Anthem Inc. and WellPoint Health Networks Inc. completed their $16.5 billion merger on Tuesday, after making concessions to Georgia’s insurance commissioner that removed the final regulatory resistance to creating the nation’s largest health plan.

The new insurer, to be called Wellpoint, will have 28 million members nationwide, including more than 7 million in California.

To move the deal forward, the companies agreed to spend $126.5 million on rural health programs in Georgia, the last state to approve the merger.

Last month, the health plans secured the approval of California Insurance Commissioner John Garamendi after pledging to spend $265 million on medical programs for poor Californians.

Anthem’s chairman and chief executive, Larry Glasscock, who will be president and chief executive at the new company, said during a Tuesday conference call that the merger created “a tremendous opportunity to transform our industry” through efforts to extend coverage to the uninsured and underinsured.

“This merger … provides us with the opportunity to offer more value to our members, employers, physicians and hospitals.” Glasscock said in a prepared statement.

The new company will have its headquarters in Indianapolis. Wellpoint subsidiary Blue Cross of California will retain its headquarters in Thousand Oaks.

Leonard Schaeffer, chairman of WellPoint Health Networks prior to the merger, will be chairman of the board of directors at the new company.

“This merger is a great strategic and geographic fit,” Schaeffer said in a prepared statement.

Consumer groups, however, continued to criticize the merger.

“All those investments in health care for the poor are investments that will yield a return for the company. That return goes into shareholders’ pockets, not into consumers’ wallets,” said Jamie Court, executive director of the Foundation for Consumer and Taxpayer Rights, a California advocacy group.

His group filed a lawsuit last week accusing Blue Cross of California of failure to pay hundreds of millions in taxes on its premium revenues. With the exception of Blue Cross, every investor-owned health plan in the state pays premium taxes on revenues from certain managed care plans regulated by the Department of Insurance. The suit asked the state to collect those taxes from Blue Cross.
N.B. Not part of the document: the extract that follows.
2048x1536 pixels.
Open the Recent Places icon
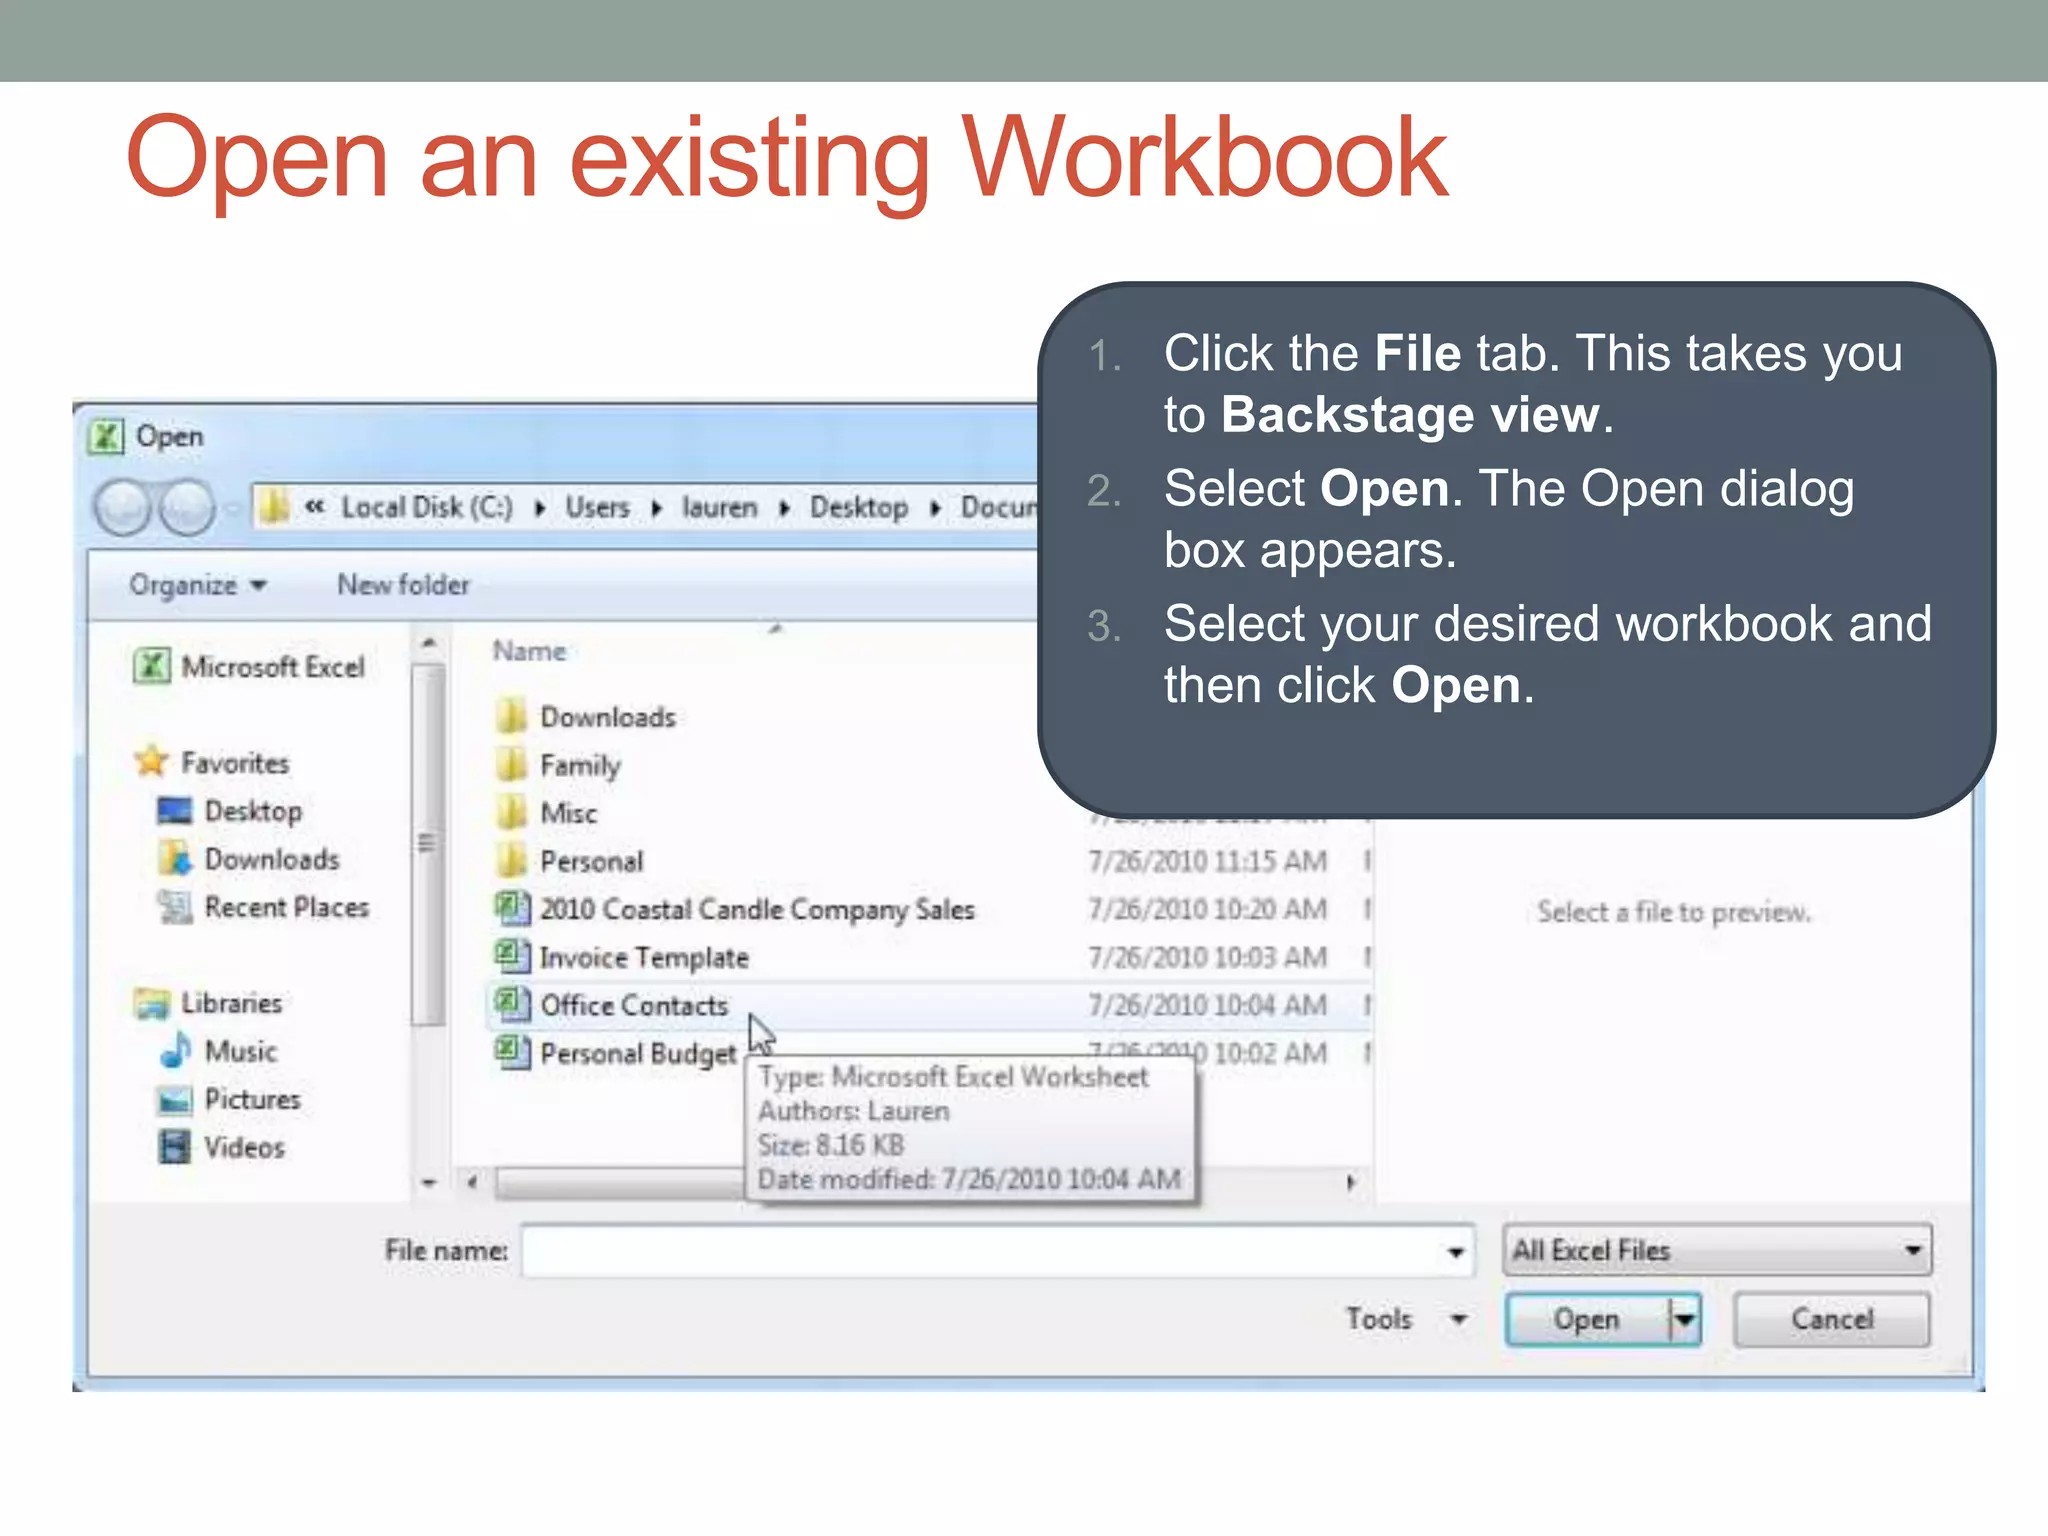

A spokesman for WellPoint, parent company of Blue Cross of California, would not comment on the litigation but said Blue Cross had paid all taxes required by law.

Blue Cross managed care plans are regulated by another state entity, the Department of Managed Health Care, and plans regulated by the DMHC are not required to pay gross premium taxes.

It’s unclear whether the merger deal would shield WellPoint or the former Anthem from paying any back taxes the courts might determine that Blue Cross owed in California. WellPoint referred questions about any settlement provisions in the merger to Anthem. Several spokesmen at Anthem did not return a series of calls seeking comment.

The merger was announced after stock markets closed for the day. In trading before the announcement, shares of both companies rose on the New York Stock Exchange. WellPoint rose $2.08 to close at $125.10 a share, while Anthem climbed $1.73 to close at $101.33. Starting today, shares of the new company, WellPoint, will trade under the WLP symbol on the same exchange.